__Provided records__
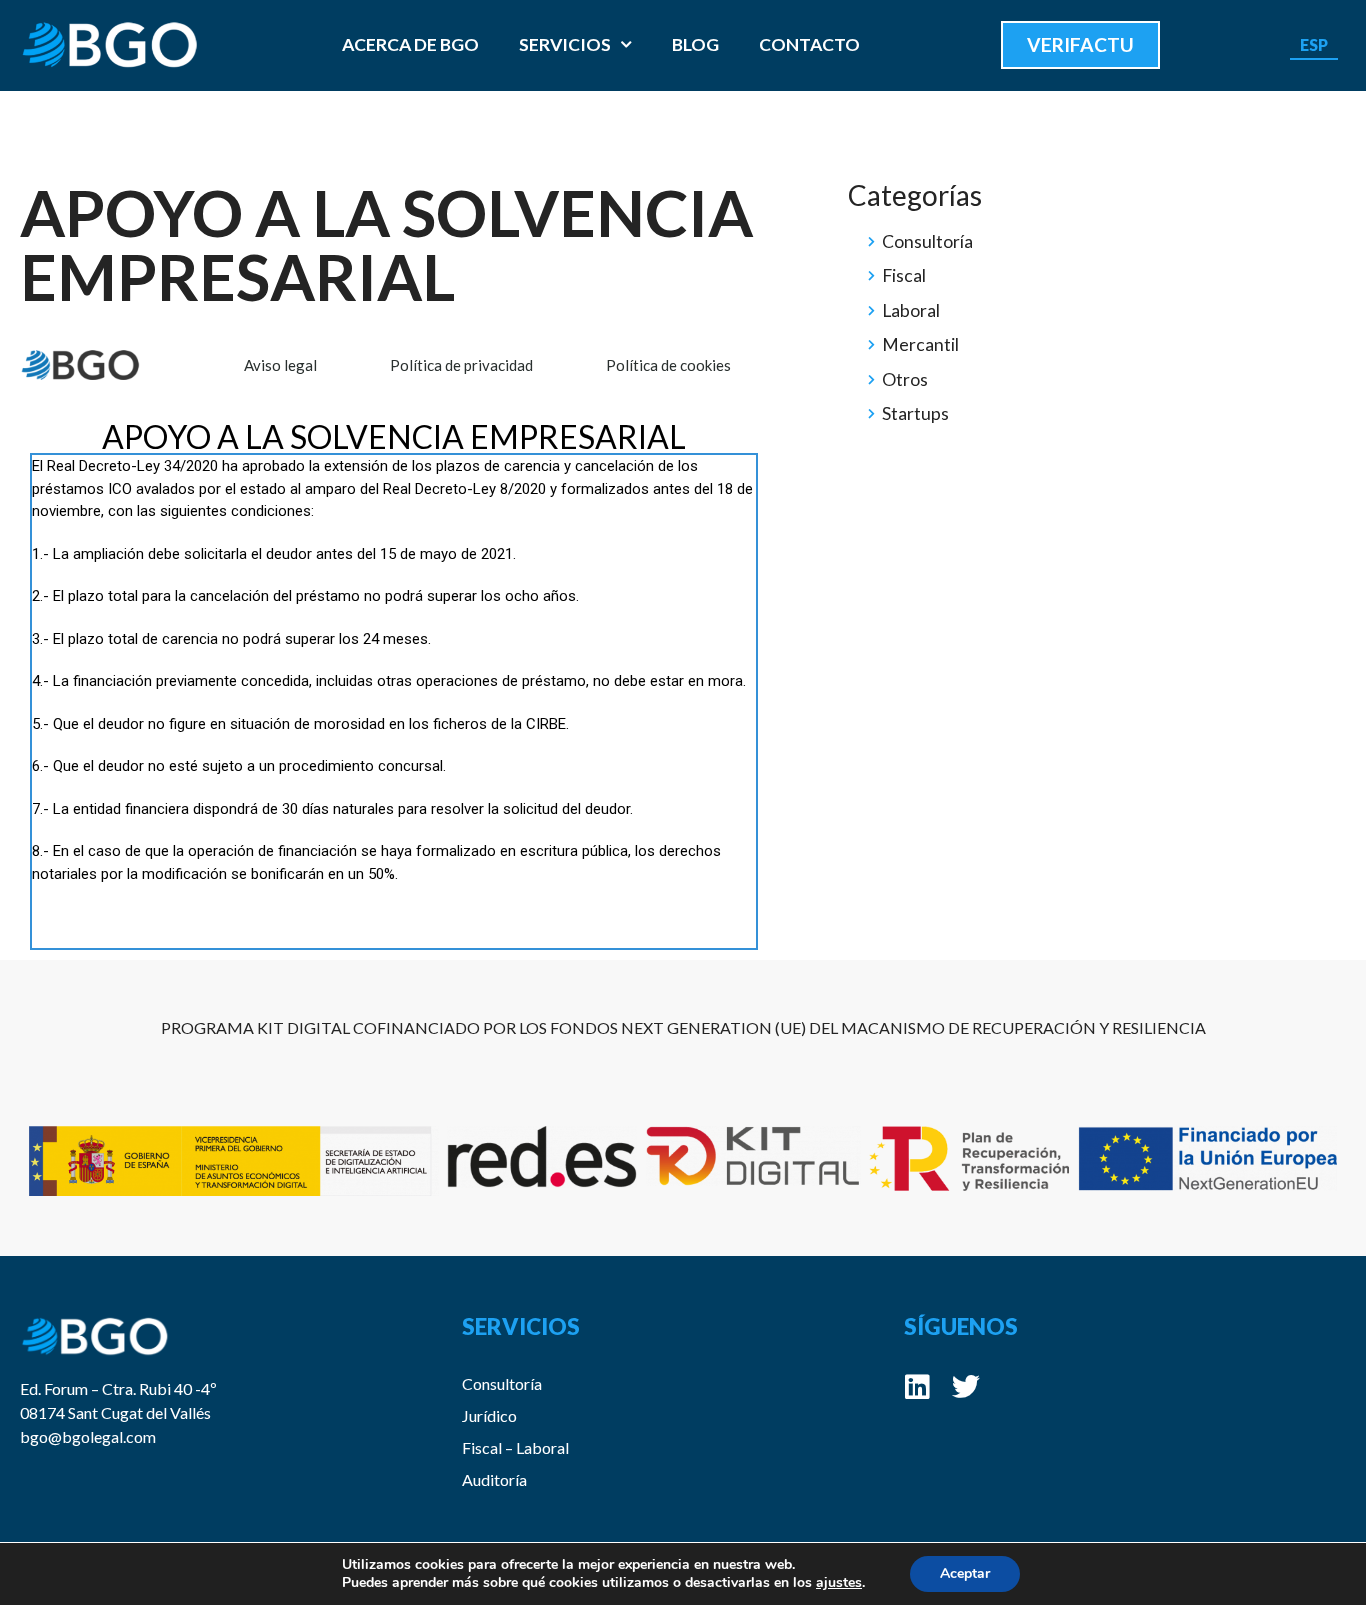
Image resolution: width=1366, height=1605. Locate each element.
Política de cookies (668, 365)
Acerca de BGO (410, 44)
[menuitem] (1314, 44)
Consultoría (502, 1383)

__The task__
Everything from the line with "Política de cookies (668, 365)" down to the last line of the data above should be returned exactly, with both ends kept and nothing added.

__Solution for this problem__
Política de cookies (668, 365)
Acerca de BGO (410, 44)
[menuitem] (1314, 44)
Consultoría (502, 1383)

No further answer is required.